▶ _What the task requires_
One range is to be output from the listing below, exactly as written: the line with "Open the 云上润府" to the line with "You are a computer-use agent. Screen dimensions: 756x552", both kept.
-.-.-
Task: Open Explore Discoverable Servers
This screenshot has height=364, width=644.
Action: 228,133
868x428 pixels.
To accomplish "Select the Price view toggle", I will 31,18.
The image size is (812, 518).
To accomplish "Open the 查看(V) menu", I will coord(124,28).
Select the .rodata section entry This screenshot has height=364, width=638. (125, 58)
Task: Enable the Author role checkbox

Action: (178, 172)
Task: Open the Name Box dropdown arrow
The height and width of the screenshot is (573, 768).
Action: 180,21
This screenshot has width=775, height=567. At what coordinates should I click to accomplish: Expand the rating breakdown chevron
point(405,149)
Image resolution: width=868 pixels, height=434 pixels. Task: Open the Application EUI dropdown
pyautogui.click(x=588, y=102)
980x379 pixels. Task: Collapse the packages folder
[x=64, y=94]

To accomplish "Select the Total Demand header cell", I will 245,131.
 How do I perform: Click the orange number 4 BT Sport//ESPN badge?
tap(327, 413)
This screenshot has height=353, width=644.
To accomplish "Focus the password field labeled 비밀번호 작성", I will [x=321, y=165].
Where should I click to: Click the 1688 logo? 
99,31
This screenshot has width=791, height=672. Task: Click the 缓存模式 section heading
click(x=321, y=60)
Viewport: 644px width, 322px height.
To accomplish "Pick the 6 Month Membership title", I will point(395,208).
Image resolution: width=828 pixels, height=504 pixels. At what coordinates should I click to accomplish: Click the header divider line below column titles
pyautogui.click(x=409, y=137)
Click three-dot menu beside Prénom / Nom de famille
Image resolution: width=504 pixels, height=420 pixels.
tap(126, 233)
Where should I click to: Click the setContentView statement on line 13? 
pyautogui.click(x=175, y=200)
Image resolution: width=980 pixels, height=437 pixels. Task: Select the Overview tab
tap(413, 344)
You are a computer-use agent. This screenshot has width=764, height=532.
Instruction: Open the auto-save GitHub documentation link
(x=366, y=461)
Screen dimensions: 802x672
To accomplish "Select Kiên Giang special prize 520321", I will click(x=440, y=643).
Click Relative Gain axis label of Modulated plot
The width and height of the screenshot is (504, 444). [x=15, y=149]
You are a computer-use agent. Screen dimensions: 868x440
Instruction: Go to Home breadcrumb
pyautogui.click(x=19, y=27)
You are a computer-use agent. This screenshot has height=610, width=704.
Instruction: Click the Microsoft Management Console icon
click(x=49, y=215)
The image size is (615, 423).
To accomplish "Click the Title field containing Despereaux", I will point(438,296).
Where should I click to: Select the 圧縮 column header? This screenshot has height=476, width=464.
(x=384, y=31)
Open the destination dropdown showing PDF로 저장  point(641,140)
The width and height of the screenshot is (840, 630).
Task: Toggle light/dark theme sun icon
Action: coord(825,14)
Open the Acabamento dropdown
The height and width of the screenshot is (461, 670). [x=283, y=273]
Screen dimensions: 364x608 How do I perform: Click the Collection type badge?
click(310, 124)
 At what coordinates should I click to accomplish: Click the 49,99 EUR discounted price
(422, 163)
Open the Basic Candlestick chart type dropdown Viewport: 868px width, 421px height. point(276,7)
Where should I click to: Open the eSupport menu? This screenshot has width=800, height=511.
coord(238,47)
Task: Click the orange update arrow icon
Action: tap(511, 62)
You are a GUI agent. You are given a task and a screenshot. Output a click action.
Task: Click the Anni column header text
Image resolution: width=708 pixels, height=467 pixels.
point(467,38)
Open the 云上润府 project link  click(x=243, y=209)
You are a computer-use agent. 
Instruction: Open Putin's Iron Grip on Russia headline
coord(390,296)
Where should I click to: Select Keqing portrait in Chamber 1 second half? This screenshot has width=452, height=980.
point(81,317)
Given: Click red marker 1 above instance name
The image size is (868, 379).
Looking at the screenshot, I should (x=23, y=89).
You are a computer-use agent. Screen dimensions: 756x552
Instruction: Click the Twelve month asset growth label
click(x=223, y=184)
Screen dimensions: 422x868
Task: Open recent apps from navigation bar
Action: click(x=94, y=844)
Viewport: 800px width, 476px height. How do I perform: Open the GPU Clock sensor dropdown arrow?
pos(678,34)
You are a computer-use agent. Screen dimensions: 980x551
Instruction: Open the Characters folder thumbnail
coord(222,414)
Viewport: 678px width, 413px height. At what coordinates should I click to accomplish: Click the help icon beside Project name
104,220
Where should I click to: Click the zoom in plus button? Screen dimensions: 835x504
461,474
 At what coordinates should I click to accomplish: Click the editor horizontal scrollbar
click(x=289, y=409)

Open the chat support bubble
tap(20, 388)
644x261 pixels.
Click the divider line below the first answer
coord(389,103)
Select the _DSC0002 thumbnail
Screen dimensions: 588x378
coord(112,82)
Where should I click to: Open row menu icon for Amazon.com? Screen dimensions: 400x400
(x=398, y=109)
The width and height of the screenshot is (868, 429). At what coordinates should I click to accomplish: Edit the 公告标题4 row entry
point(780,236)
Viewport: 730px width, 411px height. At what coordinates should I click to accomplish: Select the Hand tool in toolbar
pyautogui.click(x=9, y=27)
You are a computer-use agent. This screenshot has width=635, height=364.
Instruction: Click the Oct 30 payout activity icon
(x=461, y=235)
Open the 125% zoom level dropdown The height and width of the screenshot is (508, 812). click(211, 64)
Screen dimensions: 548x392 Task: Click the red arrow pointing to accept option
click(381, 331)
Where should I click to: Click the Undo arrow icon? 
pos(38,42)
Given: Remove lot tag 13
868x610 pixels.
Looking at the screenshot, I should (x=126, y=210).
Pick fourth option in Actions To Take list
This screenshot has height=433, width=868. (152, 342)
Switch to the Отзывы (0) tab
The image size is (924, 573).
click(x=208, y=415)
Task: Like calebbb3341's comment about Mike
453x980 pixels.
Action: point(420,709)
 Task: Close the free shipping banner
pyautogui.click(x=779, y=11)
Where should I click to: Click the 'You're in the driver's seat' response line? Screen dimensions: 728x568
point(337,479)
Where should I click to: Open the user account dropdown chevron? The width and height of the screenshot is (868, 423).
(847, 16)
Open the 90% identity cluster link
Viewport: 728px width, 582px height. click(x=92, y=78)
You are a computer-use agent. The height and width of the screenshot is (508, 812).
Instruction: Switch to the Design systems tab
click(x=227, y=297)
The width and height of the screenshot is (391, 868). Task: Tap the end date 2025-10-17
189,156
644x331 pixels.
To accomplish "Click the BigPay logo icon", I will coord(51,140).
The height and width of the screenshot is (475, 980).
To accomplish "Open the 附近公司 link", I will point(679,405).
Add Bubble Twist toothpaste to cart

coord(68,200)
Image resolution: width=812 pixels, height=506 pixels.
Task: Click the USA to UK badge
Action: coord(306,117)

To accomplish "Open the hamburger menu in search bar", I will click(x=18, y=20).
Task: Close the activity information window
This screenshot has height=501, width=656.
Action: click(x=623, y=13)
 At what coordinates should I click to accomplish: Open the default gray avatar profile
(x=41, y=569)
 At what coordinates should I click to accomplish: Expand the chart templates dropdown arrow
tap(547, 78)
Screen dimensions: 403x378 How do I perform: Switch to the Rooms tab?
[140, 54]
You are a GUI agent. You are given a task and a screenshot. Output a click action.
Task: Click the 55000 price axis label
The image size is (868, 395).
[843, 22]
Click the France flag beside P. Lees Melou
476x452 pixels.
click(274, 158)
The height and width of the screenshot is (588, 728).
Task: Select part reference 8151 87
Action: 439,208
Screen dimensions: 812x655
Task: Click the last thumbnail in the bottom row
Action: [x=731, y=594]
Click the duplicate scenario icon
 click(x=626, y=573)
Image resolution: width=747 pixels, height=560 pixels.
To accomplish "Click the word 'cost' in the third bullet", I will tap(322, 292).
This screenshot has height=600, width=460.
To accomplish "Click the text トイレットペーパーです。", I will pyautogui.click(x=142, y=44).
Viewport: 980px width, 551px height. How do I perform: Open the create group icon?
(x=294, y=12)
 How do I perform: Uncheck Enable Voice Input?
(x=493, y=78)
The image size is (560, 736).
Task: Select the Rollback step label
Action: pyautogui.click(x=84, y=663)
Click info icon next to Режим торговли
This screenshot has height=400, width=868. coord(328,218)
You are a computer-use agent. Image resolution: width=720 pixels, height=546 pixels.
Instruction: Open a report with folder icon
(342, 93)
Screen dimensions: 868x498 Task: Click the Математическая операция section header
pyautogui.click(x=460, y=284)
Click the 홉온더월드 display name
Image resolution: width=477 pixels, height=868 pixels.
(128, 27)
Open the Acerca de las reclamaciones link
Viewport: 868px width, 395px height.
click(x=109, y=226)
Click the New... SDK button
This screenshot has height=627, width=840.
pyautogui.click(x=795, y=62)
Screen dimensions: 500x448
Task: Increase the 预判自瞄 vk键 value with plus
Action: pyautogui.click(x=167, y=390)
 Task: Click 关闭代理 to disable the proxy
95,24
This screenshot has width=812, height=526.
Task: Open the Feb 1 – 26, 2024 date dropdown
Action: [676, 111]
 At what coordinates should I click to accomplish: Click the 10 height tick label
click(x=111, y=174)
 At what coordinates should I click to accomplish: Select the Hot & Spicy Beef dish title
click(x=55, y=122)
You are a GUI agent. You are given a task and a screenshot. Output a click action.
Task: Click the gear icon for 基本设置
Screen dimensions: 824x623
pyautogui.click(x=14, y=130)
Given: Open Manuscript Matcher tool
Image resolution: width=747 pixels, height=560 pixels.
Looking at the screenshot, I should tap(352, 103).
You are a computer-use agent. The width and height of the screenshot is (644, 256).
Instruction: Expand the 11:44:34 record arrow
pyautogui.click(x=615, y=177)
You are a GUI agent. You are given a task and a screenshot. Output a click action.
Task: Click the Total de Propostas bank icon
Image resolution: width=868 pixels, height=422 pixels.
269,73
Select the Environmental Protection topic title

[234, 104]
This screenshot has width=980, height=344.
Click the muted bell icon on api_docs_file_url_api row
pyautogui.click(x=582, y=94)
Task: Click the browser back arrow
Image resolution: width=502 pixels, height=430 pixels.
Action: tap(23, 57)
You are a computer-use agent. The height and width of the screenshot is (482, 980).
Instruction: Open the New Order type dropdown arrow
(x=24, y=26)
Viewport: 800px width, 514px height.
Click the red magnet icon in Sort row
-.-.-
▶ _Expected answer_
Open the 云上润府 project link  click(x=243, y=209)
You are a computer-use agent. 
Instruction: Open Putin's Iron Grip on Russia headline
coord(390,296)
Where should I click to: Select Keqing portrait in Chamber 1 second half? This screenshot has width=452, height=980.
point(81,317)
Given: Click red marker 1 above instance name
The image size is (868, 379).
Looking at the screenshot, I should (x=23, y=89).
You are a computer-use agent. Screen dimensions: 756x552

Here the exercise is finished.